More questions came and they melted together— Did you experience or witness anything that was disturbing or made you afraid for your life? Any upsetting situation? When you think about the future, do you get a sense that it will be shortened for some unknown reason? Do you ever experience unwanted memories?
And my wildebeest was telling me that all memories are unwanted, but I was saying something else, trying to give Thomas an answer that reflected my humanness and not my wildebeest and maybe also a plank of sanity, but sometimes I’d speak, stop, stare somewhere, forget what was happening, try to try to try to remember—
Elyria, we do appreciate your cooperation with the assessment, and everything will be—
I’ve been locked in this room for I don’t even know how long—
You’ve been here for less than a day. You were treated for a severe injury from a stingray and found to be overstaying your visa and now you are undergoing a psychological assessment and a post-traumatic-stress assessment. It’s all very straightforward, in fact. It’s all very simple.
He looked offended and annoyed. I wondered what this trauma was that I was supposedly post.
Your husband believes you may be potentially mentally unstable and we take those claims seriously. We’re careful not to knowingly expose the public to someone who might not have all their wits about them—
I stared at the ceiling and knew there was nowhere I could go without being found.

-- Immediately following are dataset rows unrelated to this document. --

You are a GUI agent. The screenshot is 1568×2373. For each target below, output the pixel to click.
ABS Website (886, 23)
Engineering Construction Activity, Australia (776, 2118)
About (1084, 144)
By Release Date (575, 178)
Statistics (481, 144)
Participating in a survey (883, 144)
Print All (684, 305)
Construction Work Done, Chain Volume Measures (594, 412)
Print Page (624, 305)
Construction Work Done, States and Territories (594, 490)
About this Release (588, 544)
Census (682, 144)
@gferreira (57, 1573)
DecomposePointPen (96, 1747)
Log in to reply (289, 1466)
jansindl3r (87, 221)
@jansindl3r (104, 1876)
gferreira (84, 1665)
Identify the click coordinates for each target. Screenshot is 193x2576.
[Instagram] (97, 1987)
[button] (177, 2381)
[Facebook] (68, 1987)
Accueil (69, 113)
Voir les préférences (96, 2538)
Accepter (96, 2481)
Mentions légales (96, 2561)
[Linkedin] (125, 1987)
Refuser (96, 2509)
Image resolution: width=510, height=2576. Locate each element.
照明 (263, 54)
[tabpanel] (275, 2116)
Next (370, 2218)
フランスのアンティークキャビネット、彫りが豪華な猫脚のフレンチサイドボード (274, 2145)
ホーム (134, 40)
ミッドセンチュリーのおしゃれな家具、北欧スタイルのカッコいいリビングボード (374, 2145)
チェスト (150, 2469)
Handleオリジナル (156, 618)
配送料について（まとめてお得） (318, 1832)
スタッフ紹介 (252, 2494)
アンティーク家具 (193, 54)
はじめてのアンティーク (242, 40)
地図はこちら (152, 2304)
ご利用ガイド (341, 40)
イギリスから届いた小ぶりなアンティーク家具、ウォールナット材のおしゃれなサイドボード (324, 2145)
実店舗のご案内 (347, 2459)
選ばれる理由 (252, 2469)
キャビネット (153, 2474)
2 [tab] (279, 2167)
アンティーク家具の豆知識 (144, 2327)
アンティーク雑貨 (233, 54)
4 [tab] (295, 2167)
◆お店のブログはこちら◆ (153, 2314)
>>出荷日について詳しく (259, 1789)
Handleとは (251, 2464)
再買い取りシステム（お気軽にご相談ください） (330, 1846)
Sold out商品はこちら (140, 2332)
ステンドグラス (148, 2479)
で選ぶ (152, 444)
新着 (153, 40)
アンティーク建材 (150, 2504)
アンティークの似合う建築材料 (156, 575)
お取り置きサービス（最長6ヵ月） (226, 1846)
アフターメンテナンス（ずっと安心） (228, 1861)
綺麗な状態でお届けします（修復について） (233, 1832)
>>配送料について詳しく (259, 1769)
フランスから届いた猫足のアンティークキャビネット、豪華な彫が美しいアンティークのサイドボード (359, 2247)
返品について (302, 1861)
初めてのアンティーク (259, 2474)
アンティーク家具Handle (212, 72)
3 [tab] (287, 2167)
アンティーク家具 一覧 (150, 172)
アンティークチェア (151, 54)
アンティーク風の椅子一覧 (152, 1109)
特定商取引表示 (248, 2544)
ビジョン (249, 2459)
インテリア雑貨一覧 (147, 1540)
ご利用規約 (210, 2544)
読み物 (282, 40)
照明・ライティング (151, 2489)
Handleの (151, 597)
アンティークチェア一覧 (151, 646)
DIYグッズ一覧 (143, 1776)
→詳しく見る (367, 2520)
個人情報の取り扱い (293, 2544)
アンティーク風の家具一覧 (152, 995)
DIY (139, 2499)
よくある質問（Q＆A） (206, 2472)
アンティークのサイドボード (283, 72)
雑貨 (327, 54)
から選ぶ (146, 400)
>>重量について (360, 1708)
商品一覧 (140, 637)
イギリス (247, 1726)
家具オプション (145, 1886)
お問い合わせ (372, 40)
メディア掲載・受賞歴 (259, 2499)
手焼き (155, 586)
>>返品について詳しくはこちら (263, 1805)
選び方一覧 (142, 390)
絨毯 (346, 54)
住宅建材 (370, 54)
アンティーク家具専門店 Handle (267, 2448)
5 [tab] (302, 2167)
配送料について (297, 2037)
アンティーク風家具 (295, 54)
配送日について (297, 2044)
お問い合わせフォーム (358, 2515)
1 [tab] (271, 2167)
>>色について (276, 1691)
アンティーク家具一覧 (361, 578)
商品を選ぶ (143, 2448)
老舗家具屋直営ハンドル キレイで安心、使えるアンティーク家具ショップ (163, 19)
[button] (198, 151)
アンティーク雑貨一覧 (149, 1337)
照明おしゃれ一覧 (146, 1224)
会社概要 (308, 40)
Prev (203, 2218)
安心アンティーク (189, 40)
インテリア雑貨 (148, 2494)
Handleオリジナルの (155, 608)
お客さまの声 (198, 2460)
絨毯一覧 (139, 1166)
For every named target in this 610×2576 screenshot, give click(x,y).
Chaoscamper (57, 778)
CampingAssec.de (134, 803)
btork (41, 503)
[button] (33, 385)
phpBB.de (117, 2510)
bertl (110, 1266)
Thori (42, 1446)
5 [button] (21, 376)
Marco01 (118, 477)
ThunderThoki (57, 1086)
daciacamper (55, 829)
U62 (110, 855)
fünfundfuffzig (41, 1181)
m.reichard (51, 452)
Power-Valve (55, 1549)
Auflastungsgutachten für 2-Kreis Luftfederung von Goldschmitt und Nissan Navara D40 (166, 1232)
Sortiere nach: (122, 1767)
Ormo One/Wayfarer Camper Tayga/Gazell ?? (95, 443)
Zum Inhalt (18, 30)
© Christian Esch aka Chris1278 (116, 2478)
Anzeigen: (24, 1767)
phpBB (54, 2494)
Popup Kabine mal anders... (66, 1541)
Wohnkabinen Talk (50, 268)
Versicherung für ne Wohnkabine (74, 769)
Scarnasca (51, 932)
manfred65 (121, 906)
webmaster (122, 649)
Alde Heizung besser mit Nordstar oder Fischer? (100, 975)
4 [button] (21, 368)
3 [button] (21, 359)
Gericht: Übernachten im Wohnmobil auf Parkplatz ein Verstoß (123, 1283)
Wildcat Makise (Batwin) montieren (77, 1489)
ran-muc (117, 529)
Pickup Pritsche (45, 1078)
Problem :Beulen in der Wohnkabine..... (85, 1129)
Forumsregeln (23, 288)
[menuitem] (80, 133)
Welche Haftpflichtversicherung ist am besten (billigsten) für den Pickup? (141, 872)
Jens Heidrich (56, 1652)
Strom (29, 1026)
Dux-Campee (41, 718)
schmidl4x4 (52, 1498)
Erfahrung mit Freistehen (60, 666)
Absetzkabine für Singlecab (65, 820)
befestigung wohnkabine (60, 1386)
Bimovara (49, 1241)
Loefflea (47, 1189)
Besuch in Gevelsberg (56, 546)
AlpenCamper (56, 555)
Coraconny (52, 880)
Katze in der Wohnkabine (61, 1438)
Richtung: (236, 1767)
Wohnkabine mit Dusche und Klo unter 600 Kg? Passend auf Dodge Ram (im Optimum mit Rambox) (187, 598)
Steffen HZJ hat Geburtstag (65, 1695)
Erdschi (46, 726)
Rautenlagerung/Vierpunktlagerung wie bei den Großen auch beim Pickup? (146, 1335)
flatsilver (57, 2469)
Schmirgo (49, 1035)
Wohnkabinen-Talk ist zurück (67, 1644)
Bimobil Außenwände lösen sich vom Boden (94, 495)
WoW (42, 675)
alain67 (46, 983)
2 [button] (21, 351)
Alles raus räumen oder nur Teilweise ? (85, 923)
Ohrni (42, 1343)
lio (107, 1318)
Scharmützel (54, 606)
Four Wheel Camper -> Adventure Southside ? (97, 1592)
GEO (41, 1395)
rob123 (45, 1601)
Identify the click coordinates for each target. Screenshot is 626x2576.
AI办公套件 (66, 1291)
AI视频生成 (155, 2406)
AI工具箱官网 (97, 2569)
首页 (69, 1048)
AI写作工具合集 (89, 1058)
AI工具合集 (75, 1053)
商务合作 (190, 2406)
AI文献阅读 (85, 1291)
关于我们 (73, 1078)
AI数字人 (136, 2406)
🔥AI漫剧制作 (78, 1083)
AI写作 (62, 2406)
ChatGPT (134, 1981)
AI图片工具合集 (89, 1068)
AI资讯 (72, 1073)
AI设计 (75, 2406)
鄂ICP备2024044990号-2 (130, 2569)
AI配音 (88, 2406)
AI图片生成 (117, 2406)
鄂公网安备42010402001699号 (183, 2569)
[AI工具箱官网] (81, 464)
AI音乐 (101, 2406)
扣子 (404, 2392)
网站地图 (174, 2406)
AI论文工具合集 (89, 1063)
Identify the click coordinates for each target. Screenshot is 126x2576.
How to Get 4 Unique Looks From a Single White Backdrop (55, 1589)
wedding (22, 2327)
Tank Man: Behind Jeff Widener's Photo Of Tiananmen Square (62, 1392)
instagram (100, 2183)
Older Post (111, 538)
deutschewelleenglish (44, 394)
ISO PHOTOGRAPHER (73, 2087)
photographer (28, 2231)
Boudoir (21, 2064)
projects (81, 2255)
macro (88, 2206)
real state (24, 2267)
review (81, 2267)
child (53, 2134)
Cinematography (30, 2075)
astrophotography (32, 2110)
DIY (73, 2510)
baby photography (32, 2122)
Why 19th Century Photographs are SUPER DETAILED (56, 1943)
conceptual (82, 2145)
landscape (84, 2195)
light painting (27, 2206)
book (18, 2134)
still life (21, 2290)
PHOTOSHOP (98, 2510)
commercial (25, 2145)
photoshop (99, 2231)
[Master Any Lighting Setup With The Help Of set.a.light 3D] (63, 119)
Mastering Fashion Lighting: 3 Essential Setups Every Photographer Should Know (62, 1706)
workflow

Excluding your immigration status, have you been involved in any illegal activities during your time in New Zealand?
No.
Are you sure?
I’m sure , I said, but I knew I wasn’t sure because memories and realities and facts and dreams had all become less distinct from one another and when I looked back on things I had done I wasn’t convinced that I had done any of it and when I made a mental list of things I had not done I couldn’t put anything on it and I knew the wildebeest in me was a heavy desire to destroy something without the actual ability to destroy something and maybe Thomas could also see my tiny, smiling hit man, that smug motherfucker sitting in the center of me, and in that moment I could think of all kinds of things I would rather be: a string-bean plant or a possum who just wanted to crawl and eat, instead of being a person who can’t seem to find a way to comfortably live or be in this world, but I didn’t want to find a way out of this life or into some other life. I didn’t want to lust after anything. I didn’t want to love anything. I was not a person but just some evidence of myself.